Reviewed by: Ken James
“Red Corner” offers danger, excitement, international intrigue, beautiful scenery, plausible acting, and a story with twists and turns that will leave you pleased with the outcome. But, is it just another countless courtroom-style story about the innocent man framed with the murder of a beautiful young woman after a one-night-stand?
You may think so, but this story is different. It doesn’t take place in Los Angeles or New York, but in communist China. Richard Gere is Jack Moore, a savvy American executive who happens to have some greedy enemies that frame him for the gruesome murder of a Beijing fashion model. Innocence matters little in China. Moore is a foreigner facing insurmountable evidence that he is the killer. Worse yet, the dead girl just so happens to be the daughter of a high-level Chinese military general. Things don’t look good for Jack. There is seemingly no way out of this legal system where punishment is swift and the due process of law doesn’t exist.

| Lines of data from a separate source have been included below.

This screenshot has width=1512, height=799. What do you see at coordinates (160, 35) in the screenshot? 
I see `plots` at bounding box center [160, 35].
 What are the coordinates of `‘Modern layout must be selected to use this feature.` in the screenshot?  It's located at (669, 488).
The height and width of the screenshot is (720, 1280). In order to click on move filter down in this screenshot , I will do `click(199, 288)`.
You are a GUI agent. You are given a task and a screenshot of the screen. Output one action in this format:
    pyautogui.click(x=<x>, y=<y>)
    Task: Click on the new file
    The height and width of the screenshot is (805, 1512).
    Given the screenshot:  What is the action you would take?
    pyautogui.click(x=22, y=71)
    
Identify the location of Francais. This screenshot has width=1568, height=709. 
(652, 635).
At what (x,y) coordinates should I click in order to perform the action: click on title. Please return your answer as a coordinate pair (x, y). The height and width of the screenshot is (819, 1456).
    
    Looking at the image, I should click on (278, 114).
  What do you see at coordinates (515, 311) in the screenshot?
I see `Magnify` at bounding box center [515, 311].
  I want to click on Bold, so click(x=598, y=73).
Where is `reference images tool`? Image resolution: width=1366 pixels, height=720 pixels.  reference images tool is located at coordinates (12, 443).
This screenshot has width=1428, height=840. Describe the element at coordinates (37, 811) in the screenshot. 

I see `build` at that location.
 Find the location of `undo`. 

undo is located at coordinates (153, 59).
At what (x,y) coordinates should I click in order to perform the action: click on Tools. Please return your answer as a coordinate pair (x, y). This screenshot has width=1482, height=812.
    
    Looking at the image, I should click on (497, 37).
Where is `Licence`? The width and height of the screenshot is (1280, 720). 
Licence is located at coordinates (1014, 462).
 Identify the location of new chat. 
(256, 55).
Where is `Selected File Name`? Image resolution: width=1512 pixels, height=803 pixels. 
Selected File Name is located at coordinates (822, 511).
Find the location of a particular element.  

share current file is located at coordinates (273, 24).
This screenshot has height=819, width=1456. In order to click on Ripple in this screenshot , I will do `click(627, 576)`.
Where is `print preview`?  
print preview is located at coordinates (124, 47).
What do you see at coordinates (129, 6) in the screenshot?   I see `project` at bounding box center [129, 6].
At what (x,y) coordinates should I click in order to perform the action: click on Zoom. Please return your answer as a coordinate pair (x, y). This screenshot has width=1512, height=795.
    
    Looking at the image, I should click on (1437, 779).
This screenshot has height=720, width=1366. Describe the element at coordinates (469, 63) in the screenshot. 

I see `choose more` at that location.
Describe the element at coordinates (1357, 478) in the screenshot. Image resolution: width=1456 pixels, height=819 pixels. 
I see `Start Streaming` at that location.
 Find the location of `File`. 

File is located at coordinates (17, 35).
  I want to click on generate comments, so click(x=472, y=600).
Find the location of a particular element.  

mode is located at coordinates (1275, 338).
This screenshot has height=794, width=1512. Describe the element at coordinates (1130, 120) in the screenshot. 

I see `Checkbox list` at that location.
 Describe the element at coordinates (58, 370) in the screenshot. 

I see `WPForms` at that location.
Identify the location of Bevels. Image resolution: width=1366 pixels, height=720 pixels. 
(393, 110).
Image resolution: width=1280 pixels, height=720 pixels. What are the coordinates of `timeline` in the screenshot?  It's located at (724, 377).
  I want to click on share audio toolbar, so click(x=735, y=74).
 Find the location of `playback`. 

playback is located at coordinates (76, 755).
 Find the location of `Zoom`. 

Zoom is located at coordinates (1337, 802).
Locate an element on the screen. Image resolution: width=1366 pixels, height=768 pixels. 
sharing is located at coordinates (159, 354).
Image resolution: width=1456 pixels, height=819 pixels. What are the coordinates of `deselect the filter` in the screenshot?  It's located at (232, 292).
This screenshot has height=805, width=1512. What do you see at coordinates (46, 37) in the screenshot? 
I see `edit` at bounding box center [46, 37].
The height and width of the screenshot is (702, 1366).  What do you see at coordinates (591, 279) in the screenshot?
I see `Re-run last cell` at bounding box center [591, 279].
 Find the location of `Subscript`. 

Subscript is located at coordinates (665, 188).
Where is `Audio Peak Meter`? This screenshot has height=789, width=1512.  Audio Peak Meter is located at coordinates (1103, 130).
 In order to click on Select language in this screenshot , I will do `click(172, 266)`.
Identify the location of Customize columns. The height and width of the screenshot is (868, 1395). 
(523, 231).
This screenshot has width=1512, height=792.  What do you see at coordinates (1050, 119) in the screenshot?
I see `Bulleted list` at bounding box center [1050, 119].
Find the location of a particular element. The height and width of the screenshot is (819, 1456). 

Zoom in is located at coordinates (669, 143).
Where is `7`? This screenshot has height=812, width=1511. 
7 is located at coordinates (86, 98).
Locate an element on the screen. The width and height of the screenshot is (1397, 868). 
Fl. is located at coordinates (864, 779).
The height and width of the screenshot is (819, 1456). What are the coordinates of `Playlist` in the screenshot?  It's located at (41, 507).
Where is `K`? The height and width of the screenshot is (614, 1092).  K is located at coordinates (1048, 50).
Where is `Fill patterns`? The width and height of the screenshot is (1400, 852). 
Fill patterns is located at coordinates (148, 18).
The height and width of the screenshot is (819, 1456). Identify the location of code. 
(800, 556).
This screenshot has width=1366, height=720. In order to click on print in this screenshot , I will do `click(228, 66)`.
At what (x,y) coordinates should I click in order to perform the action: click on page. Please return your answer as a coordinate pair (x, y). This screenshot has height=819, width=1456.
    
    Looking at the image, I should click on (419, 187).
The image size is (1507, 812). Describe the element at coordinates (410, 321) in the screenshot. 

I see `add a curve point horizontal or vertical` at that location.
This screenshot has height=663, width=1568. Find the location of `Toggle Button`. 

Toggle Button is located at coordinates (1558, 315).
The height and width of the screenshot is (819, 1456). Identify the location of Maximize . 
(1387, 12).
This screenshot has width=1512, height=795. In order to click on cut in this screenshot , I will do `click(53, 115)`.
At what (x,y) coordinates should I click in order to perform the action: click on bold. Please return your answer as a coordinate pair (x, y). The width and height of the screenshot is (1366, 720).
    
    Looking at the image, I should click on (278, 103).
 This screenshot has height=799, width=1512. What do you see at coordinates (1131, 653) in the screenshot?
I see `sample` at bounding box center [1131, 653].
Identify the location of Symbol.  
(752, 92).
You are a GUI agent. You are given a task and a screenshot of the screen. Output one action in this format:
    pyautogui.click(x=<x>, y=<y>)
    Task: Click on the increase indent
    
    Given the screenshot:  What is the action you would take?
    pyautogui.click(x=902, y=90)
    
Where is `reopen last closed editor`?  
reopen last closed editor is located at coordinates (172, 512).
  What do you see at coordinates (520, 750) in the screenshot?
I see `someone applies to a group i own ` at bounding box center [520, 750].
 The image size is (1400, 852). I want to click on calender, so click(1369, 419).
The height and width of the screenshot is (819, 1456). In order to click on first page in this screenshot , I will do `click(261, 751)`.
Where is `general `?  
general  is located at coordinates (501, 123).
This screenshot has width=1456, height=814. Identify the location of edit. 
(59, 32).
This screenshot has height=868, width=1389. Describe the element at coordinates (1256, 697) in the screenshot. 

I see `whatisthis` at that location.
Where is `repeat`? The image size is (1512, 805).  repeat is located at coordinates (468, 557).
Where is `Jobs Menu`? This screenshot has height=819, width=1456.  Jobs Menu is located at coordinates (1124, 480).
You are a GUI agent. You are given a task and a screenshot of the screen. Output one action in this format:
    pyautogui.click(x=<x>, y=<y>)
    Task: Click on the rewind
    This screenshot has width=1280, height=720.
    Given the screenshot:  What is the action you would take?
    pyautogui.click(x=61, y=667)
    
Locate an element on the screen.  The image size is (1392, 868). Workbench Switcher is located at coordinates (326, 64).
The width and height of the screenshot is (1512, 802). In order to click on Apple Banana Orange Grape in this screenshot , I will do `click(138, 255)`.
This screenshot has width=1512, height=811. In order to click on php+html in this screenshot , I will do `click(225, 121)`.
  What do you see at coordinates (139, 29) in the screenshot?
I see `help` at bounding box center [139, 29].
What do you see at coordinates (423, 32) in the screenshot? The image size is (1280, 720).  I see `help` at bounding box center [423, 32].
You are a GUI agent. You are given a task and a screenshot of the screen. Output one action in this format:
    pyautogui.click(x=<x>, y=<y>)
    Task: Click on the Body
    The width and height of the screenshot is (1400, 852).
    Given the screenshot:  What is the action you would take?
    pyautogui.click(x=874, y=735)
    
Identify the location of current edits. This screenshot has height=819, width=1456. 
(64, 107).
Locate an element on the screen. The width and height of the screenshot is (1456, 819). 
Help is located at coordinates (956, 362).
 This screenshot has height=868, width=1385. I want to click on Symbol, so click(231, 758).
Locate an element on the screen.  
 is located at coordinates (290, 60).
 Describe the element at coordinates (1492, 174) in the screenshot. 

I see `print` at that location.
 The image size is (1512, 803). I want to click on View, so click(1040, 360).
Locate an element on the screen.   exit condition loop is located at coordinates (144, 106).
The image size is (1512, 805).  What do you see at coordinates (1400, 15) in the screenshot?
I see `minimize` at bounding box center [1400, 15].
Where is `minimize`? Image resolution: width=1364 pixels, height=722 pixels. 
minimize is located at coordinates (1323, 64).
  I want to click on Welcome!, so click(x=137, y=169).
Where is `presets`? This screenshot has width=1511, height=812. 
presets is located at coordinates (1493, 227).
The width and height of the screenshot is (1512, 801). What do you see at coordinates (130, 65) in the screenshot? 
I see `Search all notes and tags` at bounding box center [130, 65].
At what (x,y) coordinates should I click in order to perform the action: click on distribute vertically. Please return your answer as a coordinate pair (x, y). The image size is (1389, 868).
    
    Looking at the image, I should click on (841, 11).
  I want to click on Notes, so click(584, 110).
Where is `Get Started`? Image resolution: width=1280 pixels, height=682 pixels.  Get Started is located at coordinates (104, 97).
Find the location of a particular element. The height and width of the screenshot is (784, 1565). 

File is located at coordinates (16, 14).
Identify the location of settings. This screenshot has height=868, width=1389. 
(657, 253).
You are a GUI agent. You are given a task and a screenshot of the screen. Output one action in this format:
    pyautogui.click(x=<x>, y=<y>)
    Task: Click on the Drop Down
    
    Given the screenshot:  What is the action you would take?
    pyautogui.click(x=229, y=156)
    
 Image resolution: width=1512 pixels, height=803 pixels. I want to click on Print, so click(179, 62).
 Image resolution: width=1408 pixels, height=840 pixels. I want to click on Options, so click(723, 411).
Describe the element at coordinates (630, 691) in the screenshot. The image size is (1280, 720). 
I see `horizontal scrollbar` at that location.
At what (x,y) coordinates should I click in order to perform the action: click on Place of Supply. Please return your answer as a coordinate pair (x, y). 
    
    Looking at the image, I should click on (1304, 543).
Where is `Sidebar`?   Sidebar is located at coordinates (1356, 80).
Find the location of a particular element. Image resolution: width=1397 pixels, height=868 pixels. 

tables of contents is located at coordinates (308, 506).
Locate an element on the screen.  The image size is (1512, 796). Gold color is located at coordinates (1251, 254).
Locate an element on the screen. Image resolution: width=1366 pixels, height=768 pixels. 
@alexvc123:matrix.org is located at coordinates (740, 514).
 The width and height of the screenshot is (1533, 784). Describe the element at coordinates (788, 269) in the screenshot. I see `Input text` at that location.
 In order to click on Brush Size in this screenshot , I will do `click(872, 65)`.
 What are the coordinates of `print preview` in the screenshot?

North Americans will sympathize naturally with Gere, the foreigner in a strange, communist land where nobody believes his innocence. But, those familiar with the “ugly American syndrome” will see several tell-tale signs that Moore thinks he is due the exact same freedoms as he would expect in his own country. With the United States Embassy refusing to help him, Moore must convince the hard-liner Chinese court that he is innocent. Fortunately, his court-appointed Chinese female attorney, Bai Ling, also becomes convinced of his innocence.
“Red Corner” serves as yet another political statement against a country famous for its human rights violations (released virtually simultaneously with “Seven Years in Tibet”). Numerous injustices are brought to light as Moore tries everything he can think of to prove his innocence.
The R-rating of this film comes from some intense brutality and the bloody scene surrounding the mysterious murder. While there was suprisingly little profanity (only about three words in English—Chinese wasn’t tallied), the opening of the film contained numerous short clips from the opening sequence of a Baywatch spinoff (lots of girls in bikinis), as well as a semi-gratuitous sex scene that implied a sexual encounter, revealed some caressing and touching, and showed the moonlit full-body side-sillhouette of Moore’s sexual partner. Non-sexual rear nudity was also an active part in displaying the brutality Jack endures while in prison.
If you are a fan of internationally-filmed locales, or of courtroom-style drama with all of the makings of an enjoyable cinematic experience, “Red Corner” won’t disappoint.